Kata "Merdeka" menjadi racun yang membahayakan bagi nyawa kolonialisme Belanda di Indonesia. Maka pemerintah kolonial terus melakukan langkah yang massif dan terstruktur agar senantiasa berhasil mempertahankan dan memperpanjang rentang kolonialisme di Indonesia.
Sehingga tercipta suatu "mitos" bahwa "merdeka" bagi bangsa Indonesia adalah hantu yang sangat menakutkan. Maka jangan sekali-kali bangsa ini bicara tentang kata "merdeka"
Hari ini bangsa kita memperingati 76 tahun kebebasannya dari ikatan kolonialisme. Hal ini berarti 76 tahun yang lalu bangsa kita mematahkan mitos politik pemerintah kolonial. Proses panjang dan berliku dengan segenap pengorbanan yang dilakukan adalah fakta dibalik kata "merdeka" yang sekarang kita peringati.
Sejak kapan kata "merdeka" itu tersampaikan? Siapa yang berani menyampaikan? Bagaimana sikap Pemerintah Kolonial Belanda ketika membaca ada kata "merdeka"? Itulah sederet pertanyaan anak bangsa yang juga perlu diungkap dalam mememperingati 76 tahun kemerdekaan bangsa kita.
Pertanyaan petama jawabnya adalah sejak 6 September 1912. Pertanyaan ke dua jawabnya adalah Tiga Serangkai (dr Cipto Mangunkusumo, Suwardi Suryaningrat dan E.D.Dekker) selaku pendiri organisasi pergerakan nasional yang bernama Indivche Partij. Pertanyaan ke tiga jawabnya Pemerintah Kolonial Belanda "Menolak" dan "mengasingkan" para pengusung ide kemerdekaan.
Apa yang melatarbelakangi Indische Partij mempunyai tuntutan Indonesia Merdeka?
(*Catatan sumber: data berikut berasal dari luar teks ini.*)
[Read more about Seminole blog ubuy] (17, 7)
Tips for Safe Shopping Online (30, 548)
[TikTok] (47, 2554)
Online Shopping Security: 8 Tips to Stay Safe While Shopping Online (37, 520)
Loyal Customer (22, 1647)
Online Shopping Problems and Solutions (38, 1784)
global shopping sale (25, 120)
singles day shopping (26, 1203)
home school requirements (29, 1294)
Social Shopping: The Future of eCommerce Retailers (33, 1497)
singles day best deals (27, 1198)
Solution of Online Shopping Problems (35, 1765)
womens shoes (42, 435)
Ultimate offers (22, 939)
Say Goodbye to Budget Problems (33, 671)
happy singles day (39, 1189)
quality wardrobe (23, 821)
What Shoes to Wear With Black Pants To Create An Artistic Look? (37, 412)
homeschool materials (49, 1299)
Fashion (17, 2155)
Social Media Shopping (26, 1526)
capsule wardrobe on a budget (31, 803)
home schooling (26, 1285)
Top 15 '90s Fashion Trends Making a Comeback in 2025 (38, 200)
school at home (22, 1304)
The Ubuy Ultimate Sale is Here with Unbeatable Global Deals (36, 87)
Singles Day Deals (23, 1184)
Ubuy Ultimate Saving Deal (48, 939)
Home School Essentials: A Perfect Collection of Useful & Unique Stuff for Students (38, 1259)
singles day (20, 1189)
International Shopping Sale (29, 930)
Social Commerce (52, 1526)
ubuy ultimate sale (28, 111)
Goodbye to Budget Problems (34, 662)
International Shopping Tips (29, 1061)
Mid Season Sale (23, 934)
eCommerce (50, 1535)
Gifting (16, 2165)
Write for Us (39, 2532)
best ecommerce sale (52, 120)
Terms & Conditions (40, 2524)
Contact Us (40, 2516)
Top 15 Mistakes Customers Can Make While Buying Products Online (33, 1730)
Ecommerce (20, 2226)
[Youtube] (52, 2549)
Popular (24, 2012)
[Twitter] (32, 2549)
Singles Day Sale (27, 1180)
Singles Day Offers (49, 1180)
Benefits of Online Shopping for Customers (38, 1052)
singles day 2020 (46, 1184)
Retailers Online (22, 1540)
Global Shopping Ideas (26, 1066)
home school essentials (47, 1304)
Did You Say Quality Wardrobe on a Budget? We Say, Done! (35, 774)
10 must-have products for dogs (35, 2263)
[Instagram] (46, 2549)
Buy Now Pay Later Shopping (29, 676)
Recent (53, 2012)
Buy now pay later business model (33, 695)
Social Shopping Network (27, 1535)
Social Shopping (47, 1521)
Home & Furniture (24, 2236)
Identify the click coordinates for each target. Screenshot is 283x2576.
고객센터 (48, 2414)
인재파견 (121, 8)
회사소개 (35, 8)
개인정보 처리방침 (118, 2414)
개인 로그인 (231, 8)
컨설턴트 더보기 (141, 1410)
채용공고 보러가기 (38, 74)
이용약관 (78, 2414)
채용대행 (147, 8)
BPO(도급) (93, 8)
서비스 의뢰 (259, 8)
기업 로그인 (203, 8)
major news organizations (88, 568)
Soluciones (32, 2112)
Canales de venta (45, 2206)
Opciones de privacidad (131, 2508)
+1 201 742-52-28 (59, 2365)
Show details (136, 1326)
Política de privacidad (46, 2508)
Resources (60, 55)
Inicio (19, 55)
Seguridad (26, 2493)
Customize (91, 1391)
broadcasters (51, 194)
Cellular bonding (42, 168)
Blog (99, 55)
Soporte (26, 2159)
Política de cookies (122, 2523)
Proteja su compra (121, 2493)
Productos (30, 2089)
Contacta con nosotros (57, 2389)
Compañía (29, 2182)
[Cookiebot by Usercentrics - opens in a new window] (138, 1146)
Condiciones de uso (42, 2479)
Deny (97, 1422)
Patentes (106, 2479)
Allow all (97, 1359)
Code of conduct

Mari kita simak paparan berikut:
Apabila dihitung sejak zaman VOC (20 Maret 1602) yaitu kongsi dagang Belanda di Indonesia, maka penjajahan di Indononesia berjalan sekitar 343 tahun. Namun kalau dihitung dari tahun 1800 (sejak VOC dibubarkan 31 Desember 1799), maka penjajahan Belanda di Indonesia berjalan selama 145 tahun.
Penjajahan yang berjalan ratusan tahun tentu meninggalkan banyak penderitaan baik secara politik apalagi di bidang sosial dan ekonomi. Secara politik, pemerintah kolonial Belanda menerapkan politik untuk menguasai sentra-sentra kekuasaan. Gubernur Jenderal, Gubernur, Residen dijabat oleh orang-orang Belanda.
Residen ke bawah dalam kekuasaan penguasa lokal baik bupati maupun pejabat di bawahnya. Tujuannya adalah melanggengkan kekuasaan.
Secara sosial, Belanda menerapkan stratifikasi sosial-kolonial dalam bentuk "colour line" (garis warna). Dalam garis warna tersebut Belanda menempati kelas pertama, kelas sosial kedua ditempati orang-orang timur asing (Cina, Arab, India) sedang pribumi berada di kelas akhir.